With the acquisition in place, Reddy set out to strengthen his board, processes, corporate governance, and audits to ensure the organisation was ready for its next phase of growth. In 2019, Tanla acquired Hyderabad-based Gamooga, an AI-driven omnichannel marketing automation platform that enables businesses personally engage with their users across channels, including email, SMS, voice, website, apps, and other leading channels.

“The (Karix Mobile) acquisition has been a turning point in Tanla’s journey,” HDFC Securities said in a recent report. “Growth in its enterprise business has been led by Karix. Karix’s revenue has grown at a 20 percent CAGR over FY16-21. We expect enterprise CAGR of 25 percent over FY21-24E, with a gross margin of 21 percent.”

In 2018, the company also turned its attention toward blockchain and has now built up a blockchain-based stack to reduce the problem of spam. The stack ensures that SMS and OTPs—when sent by enterprises—are checked against the templates pre-registered by them on their blockchain platform. In 2018, the Telecom Regulatory Authority of India issued draft guidelines to reduce spam in the telecom ecosystem and asked companies to turn to blockchain.

“Everybody shied away from blockchain,” Reddy says. “We had never heard about it. I didn’t even know how it worked. But I told my team, that’s where our strength is, and let’s take the risk.”

Within six months, Reddy claims his company built a platform, which has since brought it global attention. “Tanla has tasted success with the launch of Trubloq, a blockchain-based platform deployed with major telcos, and processes 63 percent of India’s A2P messaging traffic,” HDFC Securities says.

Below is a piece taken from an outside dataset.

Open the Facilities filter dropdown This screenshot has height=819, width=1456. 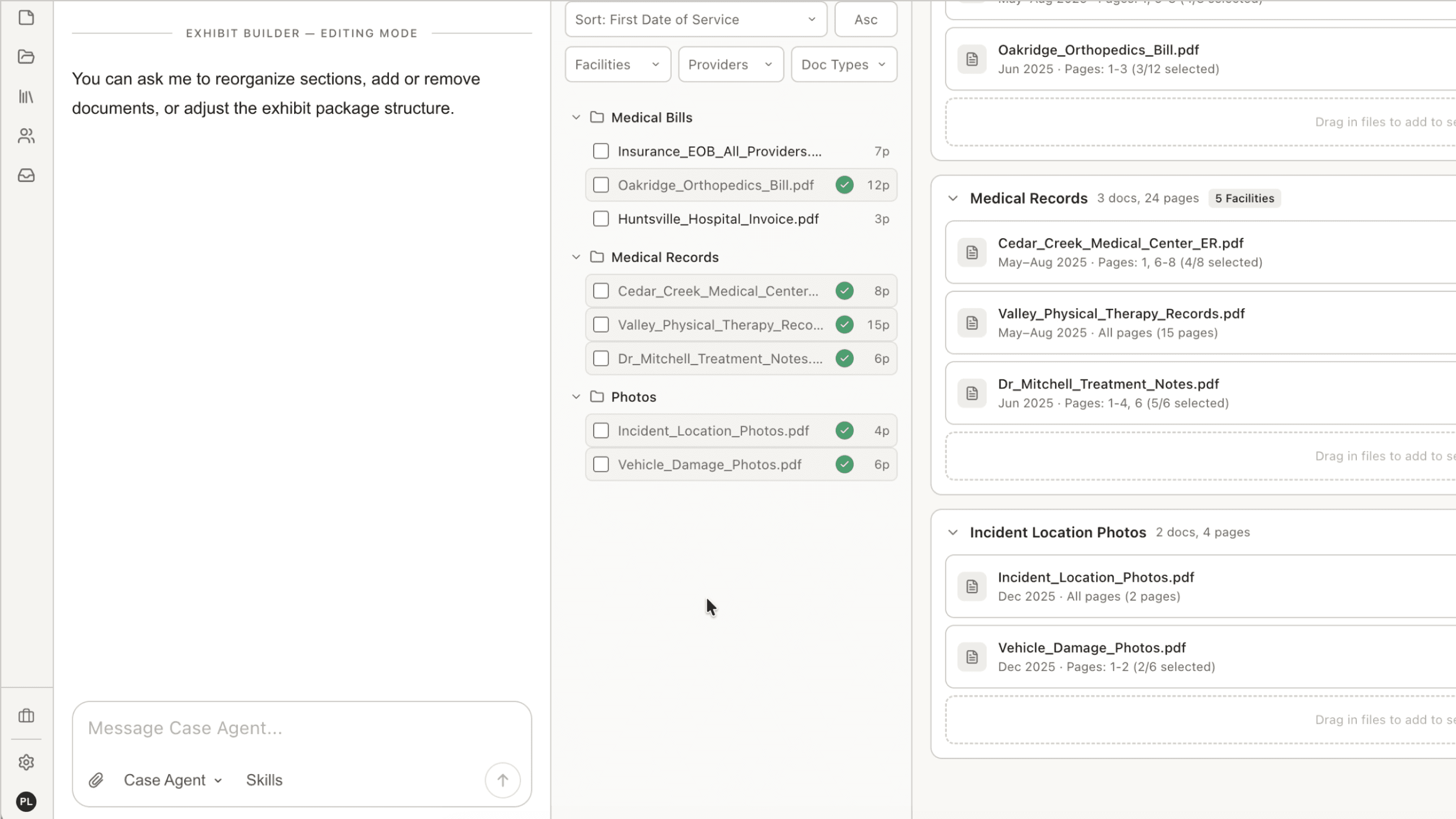(x=618, y=64)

Today, about 45 percent of the company’s revenue comes from global sources, while the remaining is generated in India. It counts Google, Facebook and Microsoft among its clients. A recent study by research and advisory firm Gartner estimates that by 2023, 90 percent of global enterprises will rely on CPaaS offerings to enhance their digital competitiveness, up from 20 percent in 2020.

According to a UK-based consultancy firm Juniper Research report, the worldwide CPaaS market would increase at 29 percent CAGR between 2020 and 2025. That means, the global revenue of 12 publicly traded CPaaS communication providers is expected to grow to $27.4 billion by 2026 from $8.7 billion currently. All that has meant that institutional investors, including the likes of MIT Endowment Fund, Vanguard, American Emerging Fund and Premji Invest, tech billionaire Azim Premji’s private equity firm, have flocked to Tanla Platforms. In February, Tanla announced a partnership with Truecaller to help Indian businesses deliver messages with rich media content, in an attempt to take on WhatsApp for business service.

Which means Reddy is back on a firm footing. And this time, he is shielding himself from any distractions. “The minute you are in your comfort zone, you are out of the game,” says Reddy. “I would like to go to sleep with problems. I must have enough problems for me to find solutions. There is a sense of purpose now.”